Pinyin Tone converter – Google Apps Script custom functions

I’ve never been shy of writing up something I don’t know much about, and today’s post is no different. A few weeks ago I’d never heard of Pinyin; today, here’s a couple of Google Apps Script custom functions to convert pinyin tone numbers to tone marks and back again.
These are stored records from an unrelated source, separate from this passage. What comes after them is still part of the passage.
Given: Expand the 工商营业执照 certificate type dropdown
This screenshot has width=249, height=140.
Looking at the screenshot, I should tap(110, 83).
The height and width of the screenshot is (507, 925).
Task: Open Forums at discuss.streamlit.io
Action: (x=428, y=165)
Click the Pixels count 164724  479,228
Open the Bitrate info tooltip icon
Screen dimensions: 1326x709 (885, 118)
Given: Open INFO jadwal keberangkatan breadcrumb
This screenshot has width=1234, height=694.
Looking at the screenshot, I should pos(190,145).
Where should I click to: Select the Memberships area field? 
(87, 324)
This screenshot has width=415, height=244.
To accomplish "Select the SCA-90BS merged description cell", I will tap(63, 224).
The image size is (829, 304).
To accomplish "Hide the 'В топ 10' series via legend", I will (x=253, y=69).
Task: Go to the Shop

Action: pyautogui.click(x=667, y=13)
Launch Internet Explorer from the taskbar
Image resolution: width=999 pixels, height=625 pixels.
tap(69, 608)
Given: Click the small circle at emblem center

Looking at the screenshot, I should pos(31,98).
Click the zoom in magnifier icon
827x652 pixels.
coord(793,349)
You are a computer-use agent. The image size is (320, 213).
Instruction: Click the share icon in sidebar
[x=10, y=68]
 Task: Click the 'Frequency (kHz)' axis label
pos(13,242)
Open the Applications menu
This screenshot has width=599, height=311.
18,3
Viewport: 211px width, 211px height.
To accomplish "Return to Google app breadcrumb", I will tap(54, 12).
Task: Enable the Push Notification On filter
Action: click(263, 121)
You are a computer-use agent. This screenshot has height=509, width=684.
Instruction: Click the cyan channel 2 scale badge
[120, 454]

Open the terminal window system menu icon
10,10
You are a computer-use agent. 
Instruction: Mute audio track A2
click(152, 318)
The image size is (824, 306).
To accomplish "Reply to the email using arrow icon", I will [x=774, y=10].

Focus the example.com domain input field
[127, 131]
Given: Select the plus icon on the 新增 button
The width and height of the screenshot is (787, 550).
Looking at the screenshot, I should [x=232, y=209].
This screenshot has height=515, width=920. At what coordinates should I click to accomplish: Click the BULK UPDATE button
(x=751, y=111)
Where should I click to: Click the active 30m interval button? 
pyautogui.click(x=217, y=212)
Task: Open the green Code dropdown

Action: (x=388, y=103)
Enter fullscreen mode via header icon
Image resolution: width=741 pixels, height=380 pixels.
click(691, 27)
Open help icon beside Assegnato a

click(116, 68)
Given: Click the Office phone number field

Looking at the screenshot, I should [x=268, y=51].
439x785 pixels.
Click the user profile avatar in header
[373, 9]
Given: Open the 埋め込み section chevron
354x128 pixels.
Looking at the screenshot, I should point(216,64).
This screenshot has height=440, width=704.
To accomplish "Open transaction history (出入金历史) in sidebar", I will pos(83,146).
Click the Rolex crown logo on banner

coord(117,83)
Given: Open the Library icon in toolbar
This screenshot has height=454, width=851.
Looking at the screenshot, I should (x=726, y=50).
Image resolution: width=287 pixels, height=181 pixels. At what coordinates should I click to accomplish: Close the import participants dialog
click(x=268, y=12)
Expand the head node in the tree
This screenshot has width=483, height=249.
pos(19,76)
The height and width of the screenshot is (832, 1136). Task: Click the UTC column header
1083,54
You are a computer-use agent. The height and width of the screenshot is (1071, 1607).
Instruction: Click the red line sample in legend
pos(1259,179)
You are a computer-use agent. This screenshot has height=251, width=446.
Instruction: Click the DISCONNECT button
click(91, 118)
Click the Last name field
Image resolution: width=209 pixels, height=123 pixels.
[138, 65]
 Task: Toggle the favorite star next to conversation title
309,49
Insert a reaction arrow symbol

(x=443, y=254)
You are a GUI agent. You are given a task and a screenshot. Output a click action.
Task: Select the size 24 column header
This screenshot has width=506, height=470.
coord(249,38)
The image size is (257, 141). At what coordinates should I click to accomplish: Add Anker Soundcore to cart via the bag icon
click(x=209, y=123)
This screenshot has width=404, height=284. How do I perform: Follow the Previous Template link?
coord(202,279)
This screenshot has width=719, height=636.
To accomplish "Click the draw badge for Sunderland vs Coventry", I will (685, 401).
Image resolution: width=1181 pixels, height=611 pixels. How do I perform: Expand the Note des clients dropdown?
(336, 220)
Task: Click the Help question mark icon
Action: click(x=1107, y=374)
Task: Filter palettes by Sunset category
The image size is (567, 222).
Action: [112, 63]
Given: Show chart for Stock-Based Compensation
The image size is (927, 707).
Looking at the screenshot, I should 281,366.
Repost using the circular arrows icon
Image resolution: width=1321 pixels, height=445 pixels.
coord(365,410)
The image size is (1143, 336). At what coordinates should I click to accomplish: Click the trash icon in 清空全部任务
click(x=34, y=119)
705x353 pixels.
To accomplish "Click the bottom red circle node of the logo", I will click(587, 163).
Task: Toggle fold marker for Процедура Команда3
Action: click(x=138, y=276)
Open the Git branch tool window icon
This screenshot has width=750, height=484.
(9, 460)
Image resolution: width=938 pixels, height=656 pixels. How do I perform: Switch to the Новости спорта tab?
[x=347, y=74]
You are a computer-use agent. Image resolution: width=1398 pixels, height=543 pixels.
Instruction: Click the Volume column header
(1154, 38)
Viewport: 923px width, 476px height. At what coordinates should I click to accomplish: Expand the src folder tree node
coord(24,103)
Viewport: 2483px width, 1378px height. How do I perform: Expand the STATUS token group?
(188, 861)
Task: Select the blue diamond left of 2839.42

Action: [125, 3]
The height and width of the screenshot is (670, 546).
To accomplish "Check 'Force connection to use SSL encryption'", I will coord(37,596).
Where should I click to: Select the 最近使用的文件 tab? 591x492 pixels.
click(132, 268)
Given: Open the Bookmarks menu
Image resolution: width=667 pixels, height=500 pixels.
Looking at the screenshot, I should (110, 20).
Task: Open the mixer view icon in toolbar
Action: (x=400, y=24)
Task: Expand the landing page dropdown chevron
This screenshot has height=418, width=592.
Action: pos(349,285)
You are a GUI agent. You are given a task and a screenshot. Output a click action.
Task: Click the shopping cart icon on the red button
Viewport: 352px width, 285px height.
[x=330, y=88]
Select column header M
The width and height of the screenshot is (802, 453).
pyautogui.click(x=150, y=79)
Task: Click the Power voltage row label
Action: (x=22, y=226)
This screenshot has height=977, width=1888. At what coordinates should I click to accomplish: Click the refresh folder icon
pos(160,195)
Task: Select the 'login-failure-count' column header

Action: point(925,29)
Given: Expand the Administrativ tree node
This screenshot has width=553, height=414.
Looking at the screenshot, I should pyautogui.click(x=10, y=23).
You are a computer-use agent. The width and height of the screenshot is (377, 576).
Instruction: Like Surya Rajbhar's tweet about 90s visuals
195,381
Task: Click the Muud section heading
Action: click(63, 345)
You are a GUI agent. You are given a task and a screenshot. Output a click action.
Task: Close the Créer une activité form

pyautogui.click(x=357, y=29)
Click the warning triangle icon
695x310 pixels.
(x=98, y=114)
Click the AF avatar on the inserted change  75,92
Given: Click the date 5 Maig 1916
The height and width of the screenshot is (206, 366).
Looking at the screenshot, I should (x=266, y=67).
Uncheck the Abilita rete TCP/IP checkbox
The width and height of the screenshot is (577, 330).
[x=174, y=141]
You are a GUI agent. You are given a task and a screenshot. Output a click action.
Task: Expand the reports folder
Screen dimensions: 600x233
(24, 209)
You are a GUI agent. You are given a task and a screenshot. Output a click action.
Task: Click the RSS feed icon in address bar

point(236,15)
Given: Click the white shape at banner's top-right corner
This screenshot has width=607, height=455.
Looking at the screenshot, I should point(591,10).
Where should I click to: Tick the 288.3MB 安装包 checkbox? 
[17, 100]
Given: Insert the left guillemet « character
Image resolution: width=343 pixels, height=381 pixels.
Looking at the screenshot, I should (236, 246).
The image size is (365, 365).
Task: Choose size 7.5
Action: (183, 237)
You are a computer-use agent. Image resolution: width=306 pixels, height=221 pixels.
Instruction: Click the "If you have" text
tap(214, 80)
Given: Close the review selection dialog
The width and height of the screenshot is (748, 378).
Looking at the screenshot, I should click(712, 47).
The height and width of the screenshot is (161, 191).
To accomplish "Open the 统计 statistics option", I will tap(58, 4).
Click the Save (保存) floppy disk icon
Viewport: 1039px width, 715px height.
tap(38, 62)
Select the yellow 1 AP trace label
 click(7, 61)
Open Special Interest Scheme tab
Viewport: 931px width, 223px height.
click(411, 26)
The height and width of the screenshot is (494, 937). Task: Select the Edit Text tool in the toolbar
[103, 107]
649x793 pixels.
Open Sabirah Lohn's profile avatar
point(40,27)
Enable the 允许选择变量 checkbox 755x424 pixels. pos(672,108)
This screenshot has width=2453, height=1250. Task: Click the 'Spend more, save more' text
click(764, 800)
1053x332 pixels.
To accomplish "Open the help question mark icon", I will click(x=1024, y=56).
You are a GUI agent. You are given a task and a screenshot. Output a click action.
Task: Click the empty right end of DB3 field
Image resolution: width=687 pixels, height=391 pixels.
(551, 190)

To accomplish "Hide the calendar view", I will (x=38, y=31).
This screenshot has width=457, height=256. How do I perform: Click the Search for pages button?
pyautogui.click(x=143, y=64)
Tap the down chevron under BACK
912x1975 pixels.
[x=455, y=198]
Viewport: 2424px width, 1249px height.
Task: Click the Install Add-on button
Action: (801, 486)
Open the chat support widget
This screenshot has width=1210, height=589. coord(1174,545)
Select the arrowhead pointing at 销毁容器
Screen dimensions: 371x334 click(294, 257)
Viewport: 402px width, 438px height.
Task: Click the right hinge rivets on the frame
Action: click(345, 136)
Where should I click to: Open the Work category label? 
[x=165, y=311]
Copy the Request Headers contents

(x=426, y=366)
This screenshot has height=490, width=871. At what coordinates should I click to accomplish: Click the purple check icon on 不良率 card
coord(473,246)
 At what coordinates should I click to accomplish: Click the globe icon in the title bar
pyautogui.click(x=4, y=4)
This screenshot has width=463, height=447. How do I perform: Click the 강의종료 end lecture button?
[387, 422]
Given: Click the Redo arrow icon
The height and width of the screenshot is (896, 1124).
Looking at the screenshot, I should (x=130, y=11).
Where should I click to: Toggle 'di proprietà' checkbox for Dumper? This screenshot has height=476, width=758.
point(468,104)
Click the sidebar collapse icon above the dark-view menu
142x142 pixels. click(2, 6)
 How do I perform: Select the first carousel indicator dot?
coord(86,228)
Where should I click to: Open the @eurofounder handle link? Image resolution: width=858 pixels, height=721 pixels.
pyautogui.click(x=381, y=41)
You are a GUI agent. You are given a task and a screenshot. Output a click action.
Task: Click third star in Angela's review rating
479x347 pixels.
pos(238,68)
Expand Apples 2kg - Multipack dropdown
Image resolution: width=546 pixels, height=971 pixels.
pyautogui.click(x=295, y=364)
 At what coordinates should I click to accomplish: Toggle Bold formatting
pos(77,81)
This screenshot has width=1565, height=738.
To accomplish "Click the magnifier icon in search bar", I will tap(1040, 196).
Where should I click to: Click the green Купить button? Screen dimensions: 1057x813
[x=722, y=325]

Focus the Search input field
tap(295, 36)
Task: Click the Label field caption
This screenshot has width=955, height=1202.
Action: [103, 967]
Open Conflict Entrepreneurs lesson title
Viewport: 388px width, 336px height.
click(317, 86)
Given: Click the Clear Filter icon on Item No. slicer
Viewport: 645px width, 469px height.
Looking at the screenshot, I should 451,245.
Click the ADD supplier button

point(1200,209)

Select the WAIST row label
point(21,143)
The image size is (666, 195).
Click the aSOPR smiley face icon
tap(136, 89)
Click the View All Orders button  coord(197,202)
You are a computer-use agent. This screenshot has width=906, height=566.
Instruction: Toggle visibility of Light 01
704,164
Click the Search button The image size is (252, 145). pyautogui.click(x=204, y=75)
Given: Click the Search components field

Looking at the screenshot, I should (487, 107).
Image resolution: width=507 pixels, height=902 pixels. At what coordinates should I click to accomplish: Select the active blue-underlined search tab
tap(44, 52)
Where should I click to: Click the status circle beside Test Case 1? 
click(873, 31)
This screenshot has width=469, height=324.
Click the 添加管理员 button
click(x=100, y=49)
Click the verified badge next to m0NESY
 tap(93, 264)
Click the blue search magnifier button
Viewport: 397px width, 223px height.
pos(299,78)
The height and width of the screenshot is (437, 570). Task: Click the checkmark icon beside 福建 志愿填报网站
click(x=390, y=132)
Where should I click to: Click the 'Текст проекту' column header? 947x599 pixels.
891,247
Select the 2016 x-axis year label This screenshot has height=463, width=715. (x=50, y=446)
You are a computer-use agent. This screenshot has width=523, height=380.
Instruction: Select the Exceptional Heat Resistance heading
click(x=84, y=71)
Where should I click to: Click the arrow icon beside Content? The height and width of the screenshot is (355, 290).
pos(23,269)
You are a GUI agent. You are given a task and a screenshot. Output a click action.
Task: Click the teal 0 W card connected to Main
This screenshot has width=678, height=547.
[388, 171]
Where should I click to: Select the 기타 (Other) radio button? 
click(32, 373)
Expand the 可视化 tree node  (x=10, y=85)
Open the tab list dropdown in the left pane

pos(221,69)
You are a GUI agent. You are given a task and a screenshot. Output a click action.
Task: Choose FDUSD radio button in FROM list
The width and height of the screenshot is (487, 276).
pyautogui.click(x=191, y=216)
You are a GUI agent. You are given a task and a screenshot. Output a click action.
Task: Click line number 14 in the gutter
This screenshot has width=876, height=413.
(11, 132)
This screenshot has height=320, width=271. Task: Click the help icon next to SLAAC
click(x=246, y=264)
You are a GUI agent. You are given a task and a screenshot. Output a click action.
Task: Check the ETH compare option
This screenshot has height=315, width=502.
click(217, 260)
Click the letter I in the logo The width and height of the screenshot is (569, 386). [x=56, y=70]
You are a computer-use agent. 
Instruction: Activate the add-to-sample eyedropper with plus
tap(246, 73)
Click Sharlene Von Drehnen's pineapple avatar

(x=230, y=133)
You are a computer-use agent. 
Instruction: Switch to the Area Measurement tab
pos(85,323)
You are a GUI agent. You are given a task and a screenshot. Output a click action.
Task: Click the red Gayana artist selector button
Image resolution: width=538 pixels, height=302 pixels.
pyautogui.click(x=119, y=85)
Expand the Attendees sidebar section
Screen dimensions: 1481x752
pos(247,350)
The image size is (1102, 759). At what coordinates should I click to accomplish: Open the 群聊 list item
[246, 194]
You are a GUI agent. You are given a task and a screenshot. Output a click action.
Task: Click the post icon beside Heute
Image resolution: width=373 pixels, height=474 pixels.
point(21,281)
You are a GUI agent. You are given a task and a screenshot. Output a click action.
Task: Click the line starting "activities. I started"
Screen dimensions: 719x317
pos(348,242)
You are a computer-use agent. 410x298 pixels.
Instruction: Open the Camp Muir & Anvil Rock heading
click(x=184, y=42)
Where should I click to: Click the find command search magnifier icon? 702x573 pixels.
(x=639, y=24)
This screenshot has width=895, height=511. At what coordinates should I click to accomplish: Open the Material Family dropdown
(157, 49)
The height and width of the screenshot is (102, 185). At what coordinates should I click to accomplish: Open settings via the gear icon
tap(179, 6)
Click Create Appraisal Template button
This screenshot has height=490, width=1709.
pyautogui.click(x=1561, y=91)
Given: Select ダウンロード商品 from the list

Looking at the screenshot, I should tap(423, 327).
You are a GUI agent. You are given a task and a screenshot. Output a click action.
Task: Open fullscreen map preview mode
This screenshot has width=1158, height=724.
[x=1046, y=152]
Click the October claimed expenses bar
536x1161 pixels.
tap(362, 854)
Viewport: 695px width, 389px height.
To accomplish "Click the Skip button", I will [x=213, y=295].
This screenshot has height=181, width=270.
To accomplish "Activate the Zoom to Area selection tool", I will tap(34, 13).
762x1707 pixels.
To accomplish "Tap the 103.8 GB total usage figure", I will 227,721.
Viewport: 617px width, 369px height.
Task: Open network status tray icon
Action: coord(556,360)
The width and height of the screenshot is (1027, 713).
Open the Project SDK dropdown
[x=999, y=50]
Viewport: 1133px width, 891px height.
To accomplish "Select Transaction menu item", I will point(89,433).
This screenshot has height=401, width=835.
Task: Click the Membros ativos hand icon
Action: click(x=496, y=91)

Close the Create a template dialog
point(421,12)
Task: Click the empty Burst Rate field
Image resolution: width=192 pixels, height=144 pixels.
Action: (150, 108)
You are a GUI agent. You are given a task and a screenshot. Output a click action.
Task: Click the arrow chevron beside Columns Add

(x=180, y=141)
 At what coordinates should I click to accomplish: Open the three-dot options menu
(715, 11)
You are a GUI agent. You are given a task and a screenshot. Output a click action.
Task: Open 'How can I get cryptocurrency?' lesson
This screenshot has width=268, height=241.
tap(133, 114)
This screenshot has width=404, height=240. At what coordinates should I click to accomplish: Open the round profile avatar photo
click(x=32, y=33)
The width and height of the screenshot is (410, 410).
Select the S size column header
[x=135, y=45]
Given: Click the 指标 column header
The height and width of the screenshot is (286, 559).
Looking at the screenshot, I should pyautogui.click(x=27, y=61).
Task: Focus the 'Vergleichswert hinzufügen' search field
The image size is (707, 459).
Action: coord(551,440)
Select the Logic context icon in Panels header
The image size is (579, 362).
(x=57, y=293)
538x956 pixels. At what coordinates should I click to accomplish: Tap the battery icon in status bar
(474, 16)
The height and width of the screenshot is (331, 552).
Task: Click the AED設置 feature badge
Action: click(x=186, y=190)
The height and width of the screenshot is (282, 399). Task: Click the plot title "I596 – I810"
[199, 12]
Because of my greenness in this area, I’d welcome any suggestions or corrections to the likely omissions and inaccuracies in this post.

There are two people to thank for the background for these functions –  Arnold Sakhnov, whose jQuery plugin for pinyin gave me the idea for mark placement in vowel clusters and +Marjolein Hoekstra whose project and test data this is.

You can find the functions and example data shared in this Google Spreadsheet.

What is PinYin

Pinyin is a system for representing Chinese phonetically, and is used to romanize chinese script for publication or learning, and in particular for entry with a standard keyboard. An example of pinyin is given below. You will notice that many of the vowels are marked with ‘diacritics’. These are markers used to indicate the ‘tone’ to apply to the syllable

Lǎoshī gāngcái yào wǒmen xiě yí ge “jǐ” zì. Xiǎo Lǐ běnlái yǐjing xiě duìle. Kěshì tā xiěwán yǐhòu, yòu zài “jǐ” zì de zuǒbian jiāle yí ge “mù” zì, chéngle “jī” zì. ,Zhēn shì huàshétiānzú ǎ!

Coloring

There are coloring systems used to make the tones of the syllables more obvious. Here is the same thing, using a default coloring


Lǎoshī gāngcái yào men xiě ge. Xiǎo běnlái jing xiě duìle. shì xiěwán hòu, yòu zài de zuǒbian jiāle ge, chéngle. ,Zhēn shì huàshétiān ǎ!

Tone numbers

Entering the tone markers on a keyboard would be a challenge, so another method is to use tone numbers, 1-4, each of which represent one of the possible tones of mandarin. Number 5 is sometimes used to indicate no tone.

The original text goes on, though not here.